她蹲下來把那面化妝鏡拿在手裡翻過來翻過去看了好幾遍,又試著照了照自己,發現這鏡子照人比銅鏡清楚多了,立刻意識到這東西在古代女人眼中有多值錢。
她看了看林夕夜那副窘樣,嘴角翹起來,忽然有種翻身做主人的快感。
然後兩個人就真的蹲在街邊擺起了地攤。位置選得相當隨意……
就在主街旁邊一條小巷的口子上,沒有攤位布,林夕夜把外套脫下來鋪在地上,把東西擺上去。
沒有吆喝經驗,張倩清了半天嗓子也沒喊出一句完整的話來。
倒是旁邊賣簸箕的大叔看他們可憐,送了他們一句:「姑娘你喊『稀罕貨,西洋貨,走過路過莫錯過』就行。」
張倩漲紅了臉試了兩遍,第三遍終於喊出了口,聲音一開始還發顫,喊到第三遍就穩了。這個姑娘本質上就是一個還沒畢業的大學生。
在副本里她是冷著臉拔劍的女俠,在懸崖邊她是敢跟侯靖川硬碰硬的狠人,但蹲在街邊賣東西的時候,她笑得比平時燦爛。
進遊戲這麼久,她幾乎每天都在為活命發愁,已經太久沒有做過一件純粹因為好玩而做的事了。
第一個來問價的果然是個姑娘,大約二十出頭,梳著婦人髻,懷裡抱著個小孩,一看就是家境殷實的小媳婦。
她是被張倩手裡那面化妝鏡的反光吸引過來的……
在滿街的古樸色調里,一面能照出人臉上毛孔的現代鏡子簡直就是在閃閃發光。張倩把鏡子舉起來,讓她照了一下自己的臉,那媳婦只看了一眼就捂住嘴驚呼出聲。
幾個呼吸之後她掏出碎銀子塞進張倩手裡,抱著鏡子像抱著什麼稀世珍寶一樣快步離開了。
張倩看著手裡那一小把碎銀,轉頭看林夕夜,兩個人同時憋不住笑了出來。她蹲下來把碎銀子仔細數了一遍又一遍,小心翼翼地把最大的一塊挑出來放在林夕夜手心裡,剩下的全揣進自己荷包。
「這塊給你,不准亂花。」
她說這話的時候故意板著臉,但眼睛彎得像兩道月牙。
林夕夜低頭看著手心裡那塊被她掌溫捂熱了的碎銀子,不知道為什麼,在迷霧副本里撿了好幾萬銀蛇幣都沒覺得有什麼,這塊碎銀子卻讓他覺得沉甸甸的。
接下來幾樣東西也賣得很快。
摺疊刀被一個跑鏢的鏢師全買走了,他試著折了幾下發現這刀能自己收回去,當場掏錢;
原子筆被一個帳房先生模樣的中年人全買走,他說這東西不用蘸墨,在帳本上寫字一定很快;
兩個金屬書籤倒是遇到了懂行的……
一個落魄書生蹲下來看了好一會兒,指著書籤上的刻痕說這上面的紋路暗合古籀,一定是失傳的古物,林夕夜沒忍心告訴他這是義烏小商品市場五塊錢一個批發的。
最後一算帳,總共賺了將近三十多兩銀子。
這是什麼概念……
在這座城裡,一兩銀子夠一個普通三口之家過一個月。
旁邊賣簸箕的大叔看著這對年輕男女一下午就賺了自己幾個月的收成,整個人都沉默了不少。

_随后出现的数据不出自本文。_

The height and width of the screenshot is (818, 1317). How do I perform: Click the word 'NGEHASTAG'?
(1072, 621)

林夕夜把攤子一收,正準備帶著張倩去城裡的酒樓好好吃一頓,忽然聽到街角傳來一聲粗嗓門的吆喝。
張倩的笑容一僵,下意識把地上還沒收完的包裝紙全攏進懷裡。
林夕夜轉頭一看,兩個戴著皂隸帽、腰挎鐵尺的衙役正朝這邊走過來,其中一個伸手指著他們的方向,嘴裡還在喊「那邊那兩個」。
擺攤賣東西要交攤位費,要在指定地點擺,要有地保。他們兩樣都沒有,屬於無證經營加占道經營。

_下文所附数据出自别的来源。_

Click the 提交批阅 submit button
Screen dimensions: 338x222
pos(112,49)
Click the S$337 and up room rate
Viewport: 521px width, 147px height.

林夕夜一把扯起地上的外套,連灰都沒來得及拍,往肩上一甩。
張倩抓起最後兩個沒賣出去的東西,往袖子裡一塞。
兩個人對了一個眼神,同時轉身。張倩裙擺一甩,率先跑出了小巷,長發在風中甩出一道弧線;
林夕夜緊隨其後,扯開了嗓子:「倩倩你往右邊那條街跑,那邊人多……不對,你往人多的地方跑衙役更好攔你……算了你跟著我!」
張倩一邊跑一邊回頭瞪他:「你說清楚到底往哪!」
衙役在後面邊追邊喊,喊的什麼已經聽不清了,大概就是「站住」「別跑」「讓你們登記個攤位又不殺頭跑什麼跑」之類。但兩個人誰也沒有停的意思。
張倩不是真的怕被抓住,林夕夜也不是真的怕麻煩。
他們跑起來,是因為在這種奔跑里有種說不清的快活。
張倩跑到一半忽然笑出聲來,笑得上氣不接下氣,邊跑邊捂著肚子,頭髮跑散了也不管,就那麼披散著在風裡飄。
林夕夜跑在她身後,看著她的背影,看著她跑丟了一隻繡花鞋還渾然不覺地光著腳踩在青石板上咯咯笑,忽然覺得自己這幾天幾千里跑得值了。
最後他們躲進了一座廢棄的土地廟,廟小得只能容兩個人並排蹲在神龕下面。
張倩喘著氣靠在神龕底座上,頭髮亂得跟鳥窩一樣,臉跑得紅撲撲的,光著一隻腳,臉上還在笑。林夕夜蹲在她旁邊,看她伸手從袖子裡摸出一樣東西……
是那個沒賣出去的最後一樣東西,一個廉價的塑料發卡,蝴蝶形狀,粉紅色的,翅膀上粘著亮片。
他把發卡從她手心裡拿過來,笨手笨腳地別在她頭髮上,別歪了,又調整了一下。
張倩抬手摸了摸發卡的位置,問好不好看。
他說好看。
過了一會兒她又說剛才跑的時候好像把林夕夜那塊碎銀子跑掉了。林夕夜說沒關係,再賺就是了。
她沉默了一會兒,把頭輕輕靠在他肩膀上。